= What is being asked =
Only the lines from the one containing "The width and height of the screenshot is (169, 138)." through the end of the listing are to be repeated, exactly and without pictures.

= Study material =
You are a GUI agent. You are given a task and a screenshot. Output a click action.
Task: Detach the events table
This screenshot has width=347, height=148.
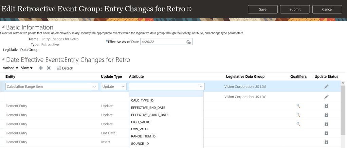pyautogui.click(x=65, y=68)
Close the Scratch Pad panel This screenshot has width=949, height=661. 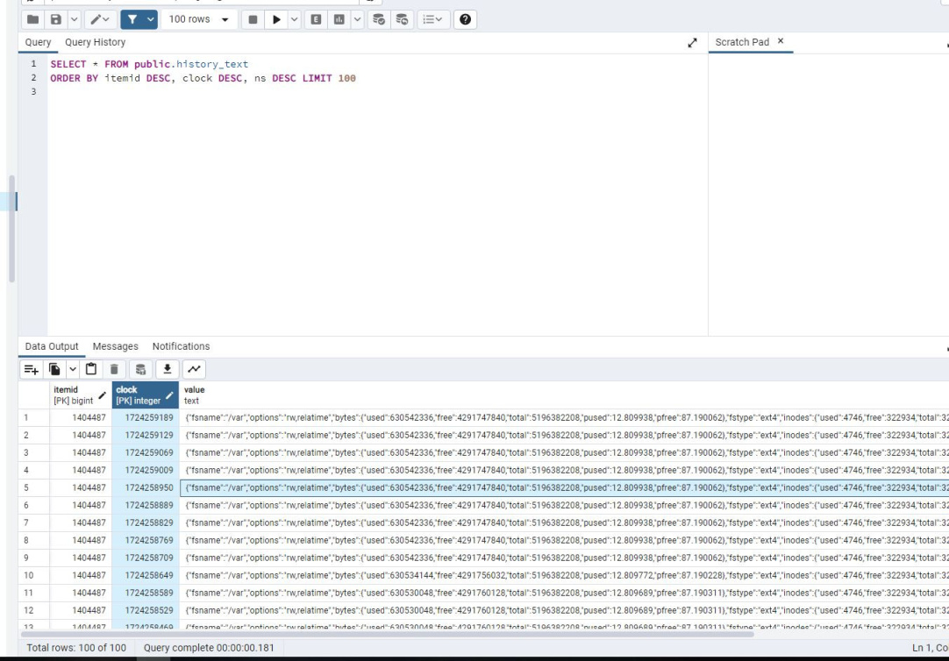pyautogui.click(x=781, y=42)
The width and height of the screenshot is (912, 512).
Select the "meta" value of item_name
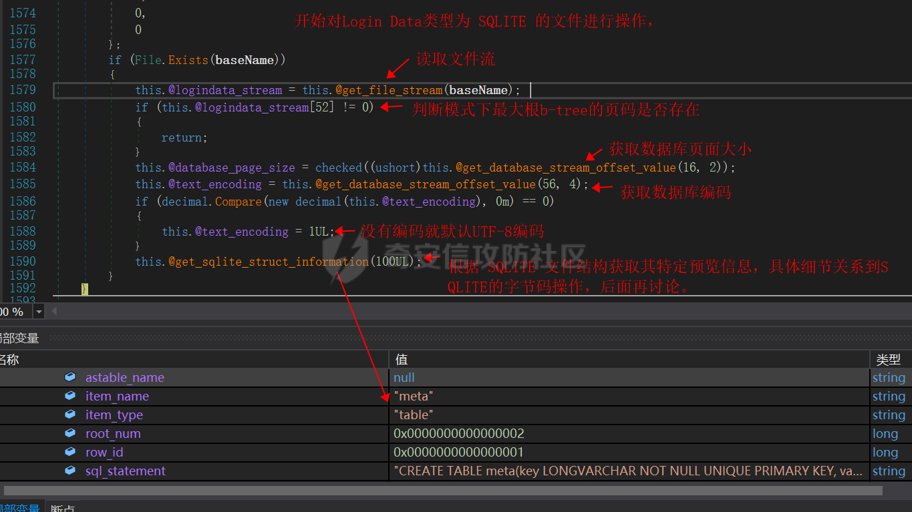[x=414, y=396]
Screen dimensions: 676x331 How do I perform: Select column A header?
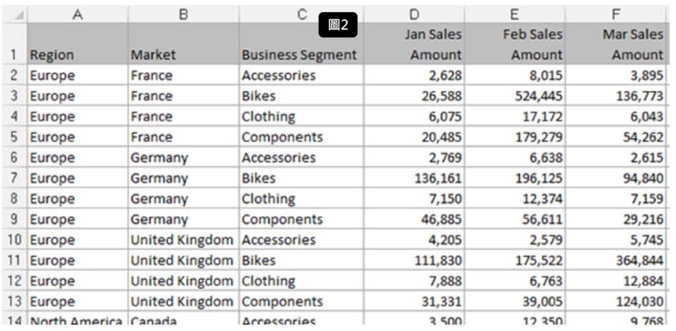click(x=77, y=14)
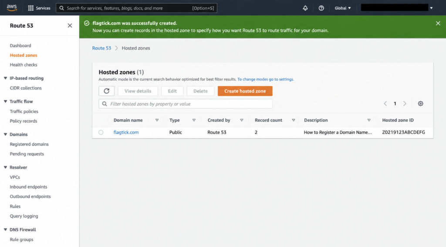
Task: Open Health checks in sidebar
Action: pyautogui.click(x=24, y=65)
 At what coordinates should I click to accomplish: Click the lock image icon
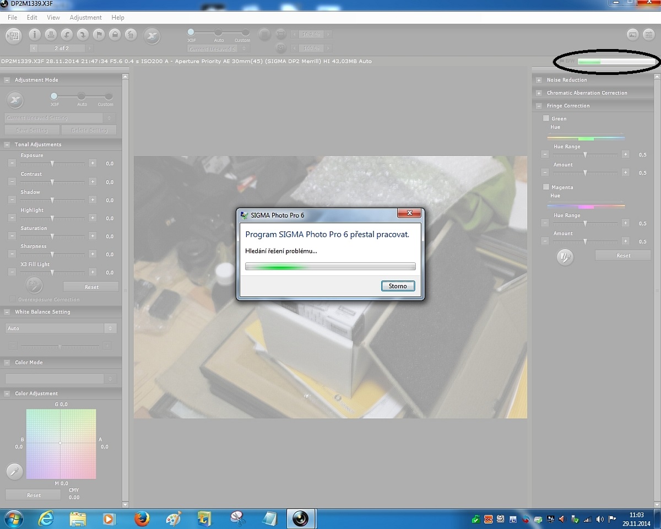coord(115,35)
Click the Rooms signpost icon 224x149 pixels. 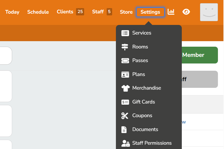(x=125, y=47)
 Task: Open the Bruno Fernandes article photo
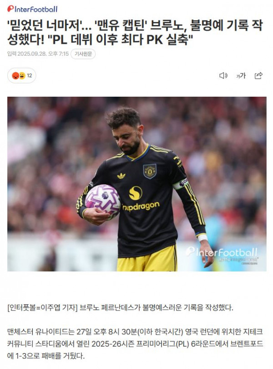pos(137,184)
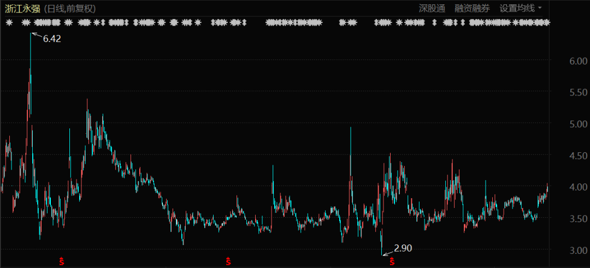590x268 pixels.
Task: Click the middle red dividend marker
Action: pos(228,261)
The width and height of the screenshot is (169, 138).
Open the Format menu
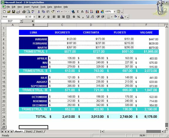point(35,7)
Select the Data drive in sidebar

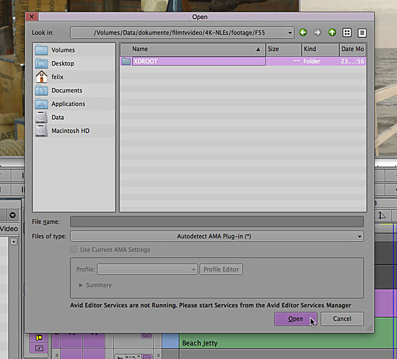pos(57,117)
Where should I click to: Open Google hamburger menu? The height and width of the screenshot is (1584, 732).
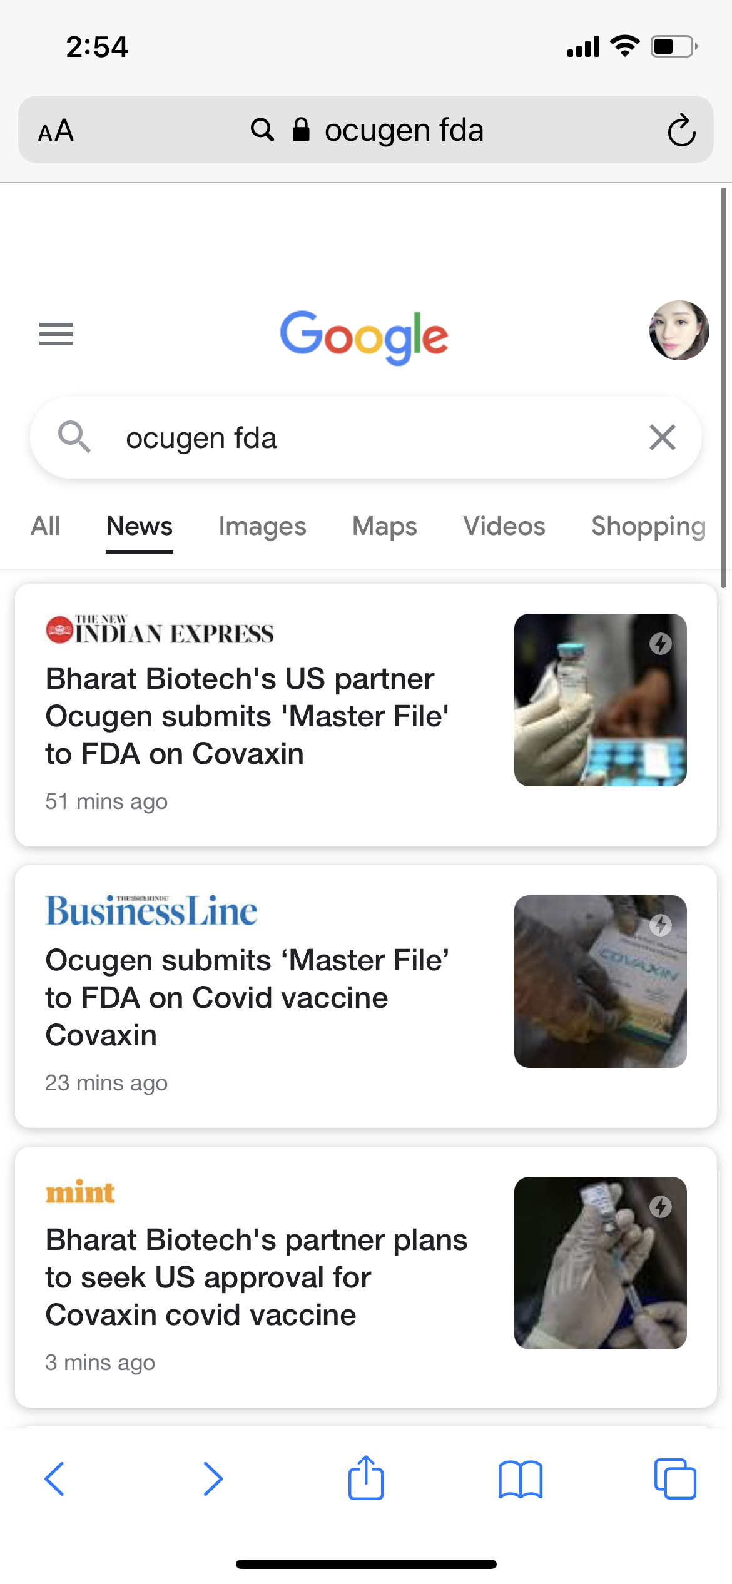(56, 333)
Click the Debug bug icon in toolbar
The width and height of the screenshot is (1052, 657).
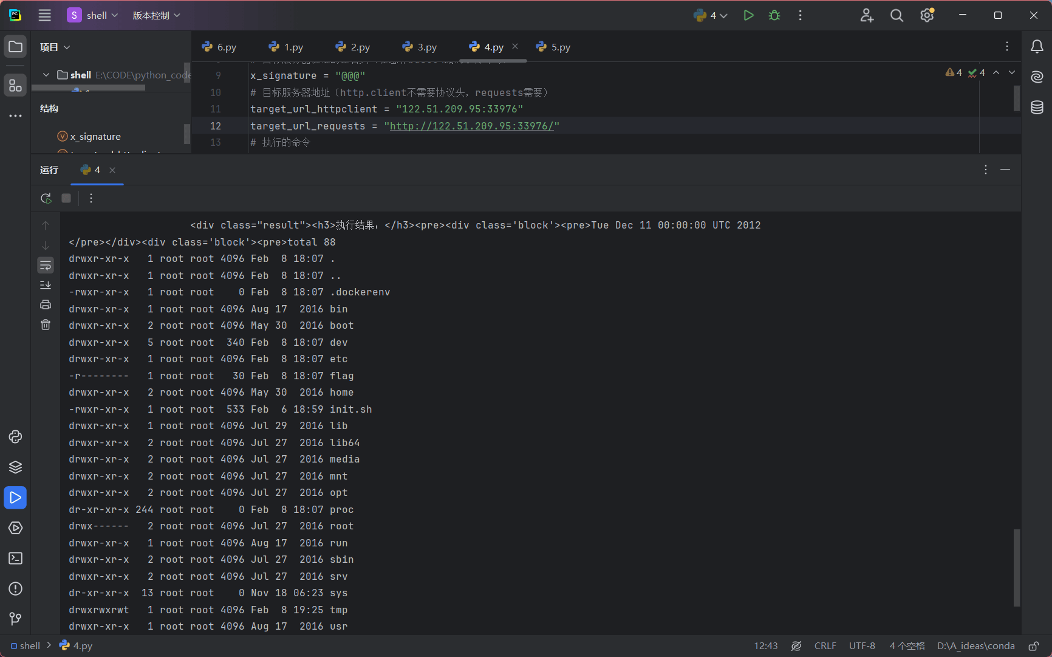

= Exercise output =
The width and height of the screenshot is (169, 138).
Open the Format menu
point(35,7)
Select the Data drive in sidebar

pos(57,117)
Where should I click to: Open Google hamburger menu? The height and width of the screenshot is (1584, 732).
(56, 333)
Click the Debug bug icon in toolbar
The width and height of the screenshot is (1052, 657).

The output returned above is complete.